オオバコは、オオバコ科オオバコ属の多年草で、主にアジアを中心に自生しており、日本各地のあちらこちらの道端などで見かけられます。葉が大きいことから「大葉子」と名づけられました。中国では牛車や馬車が通る道沿いに生えていることから「車前草」と呼ばれ、日本薬局方にも登録されています。
種子は「車前子」と言い、昔から薬草として利用されていました。地方によってはオンバコ、カエロッパ、ギャーロッパ、スモウトリグサなど様々な方言で呼ばれています。
学名はPlantago asiatika 英名はPlantainです。Plantaと言うのはラテン語で足の裏を意味します。オオバコは風媒花(風に飛ばされて受粉する花)で、4〜9月が開花期です。葉の間から花茎を伸ばして、上部に白い小花をつけます。
花は薄紫色の葯を4個の萼片と1個の苞が包み花茎の下から順に咲きあがります。蕾から柱頭がでて、成熟した雌しべが芽を出します。
<雌性期>その後、4本の雄しべが現れます。
<両性期>そして、雌しべが枯れて
<雄性期>蓋果(他で言う果実)が実をつけます。この蓋果の中に種子が入っています。
漢方で種子は咳止めや利尿作用があるとして利用されてきました。オオバコは10〜30センチ位までしか成長しないので、他の植物と一緒に生えると日光が当たらず、消滅してしまいます。
しかし、オオバコの種子には多糖類が含まれており、雨や水でぬれると粘液を出して人や動物の足の裏などについて運ばれます。踏みつけられても丈夫な植物で、逆に踏まれないと、繁殖できません。
ですから、人や車の通る日当たりの良い道端などに見られることが多いようです。オオバコ茶はこのオオバコを根から抜いて、きれいに洗って天日干しさせ、葉と茎だけを乾燥させ、刻んだものです。
<効能・効果>
オオバコの成分を見てみると、全草にアウクビン(アルカロイド)やプランタギニン。種子には、プランタギニン、ホモプランタギニンなどのフラボノイドやプランタザン、アウクビンなどの粘膜物質、コハク酸(有機酸)、コリン(ビタミン)などが含まれています。
全草は乾燥させたものを細かく刻んでお茶のように飲むと、むくみを解消し、腫れ物には生の葉をあぶって、やわらかくなったものを貼ると、腫れを抑えます。

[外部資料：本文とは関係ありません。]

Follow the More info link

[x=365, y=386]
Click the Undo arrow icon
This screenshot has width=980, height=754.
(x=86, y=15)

他に健胃、強壮作用、心臓病、喘息、目の疲れ、関節の痛みにも効果があります。
咳や痰が止まらないときは、種子を煎じて飲むと、アウクビンやプランタギニンの鎮咳・去痰作用が働きます。また、アウクビンには抗炎症や尿酸の排泄を促す作用があるので、利尿、解熱、口内炎にも有効的です。
その他コリンは高血圧を予防します。最近ではダイエットなどにも利用されていますが、オオバコ科のサイリウムという植物の種子の外皮からとった食物繊維で、水溶性と不溶性があります。水溶性の食物繊維は水分を吸収して、胃の中で30倍に膨れ満腹感を得ます。

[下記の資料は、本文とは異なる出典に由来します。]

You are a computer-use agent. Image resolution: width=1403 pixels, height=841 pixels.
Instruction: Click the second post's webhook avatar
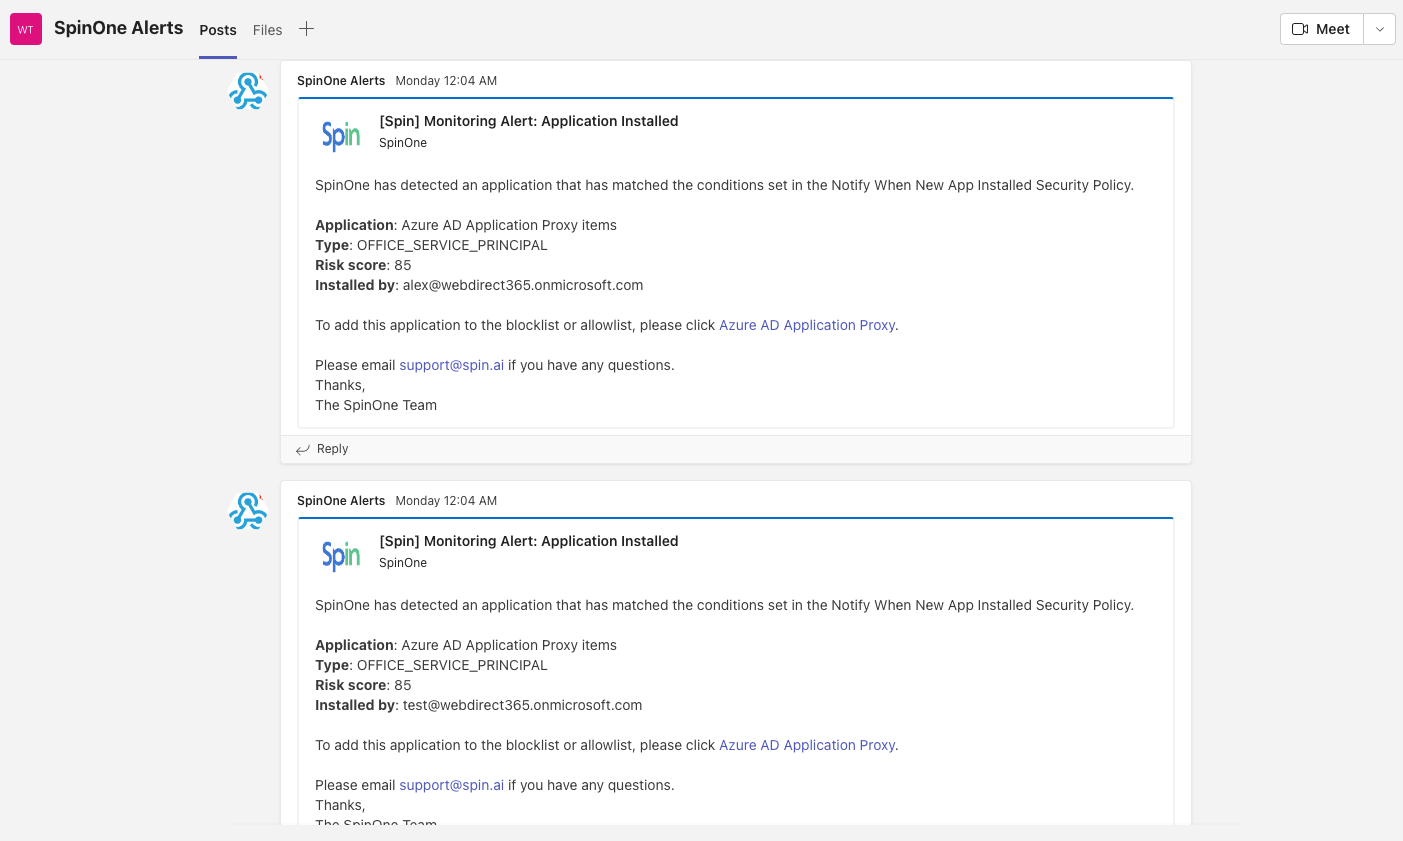click(x=247, y=511)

さらに便のかさが増し、柔らかくなるので便秘改善になります。同時に善玉菌を増やし有害物質を排出してくれるので、腸内細菌のバランスを整え、大腸がんにも有効的です。コレステロール値が高い場合は、食物繊維が脂肪を吸着して、コレステロール値の増加を抑えます。
不溶性の食物繊維は摂取した食物が胃に停滞する時間(食物の消化)を遅らせて、急激な血糖値の増加やインシュリンの分泌を抑制する働きがあります。しかし過剰に摂取すると下痢などの症状があらわれるので、摂りすぎには注意しなければいけません。